Colorectal cancer prognosis is not associated with BRAF and KRAS mutations-a STROBE compliant study

Abstract

Background: We investigated the associations between v-Raf murine sarcoma viral oncogene homolog B1 (BRAFV600E, henceforth BRAF) and v-Ki-ras2 Kirsten rat sarcoma viral oncogene homolog (KRAS) mutations and colorectal cancer (CRC) prognosis, using The Cancer Genome Atlas (TCGA) and the Gene Expression Omnibus (GSE39582) datasets. Materials and Methods: The effects of BRAF and KRAS mutations on overall survival (OS) and disease-free survival (DFS) of CRC were evaluated. Results: The mutational status of BRAF and KRAS genes was not associated with overall survival (OS) or DFS of the CRC patients drawn from the TCGA database.

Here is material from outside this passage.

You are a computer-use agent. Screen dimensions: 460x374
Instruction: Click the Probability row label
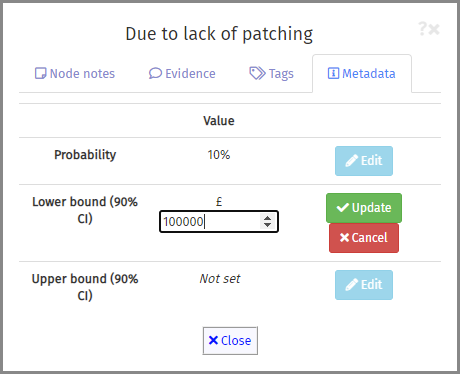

The 3-year OS and DFS rates of the BRAF mutation (+) vs. mutation (−) groups were 92.6% vs. 90.4% and 79.7% vs. 68.4%, respectively. The 3-year OS and DFS rates of the KRAS mutation (+) vs. mutation (−) groups were 90.4% vs. 90.5% and 65.3% vs. 73.5%, respectively. In stage II patients, however, the 3-year OS rate was lower in the BRAF mutation (+) group than in the mutation (−) group (85.5% vs. 97.7%, p < 0.001). The mutational status of BRAF genes of 497 CRC patients drawn from the GSE39582 database was not associated with OS or DFS. The 3-year OS and DFS rates of BRAF mutation (+) vs. mutation (−) groups were 75.7% vs. 78.9% and 73.6% vs. 71.1%, respectively. However, KRAS mutational status had an effect on 3-year OS rate (71.9% mutation (+) vs. 83% mutation (−), p = 0.05) and DFS rate (66.3% mutation (+) vs. 74.6% mutation (−), p = 0.013). Conclusions: We found no consistent association between the mutational status of BRAF nor KRAS and the OS and DFS of CRC patients from the TCGA and GSE39582 databases. Studies with longer-term records and larger patient numbers may be necessary to expound the influence of BRAF and KRAS mutations on the outcomes of CRC.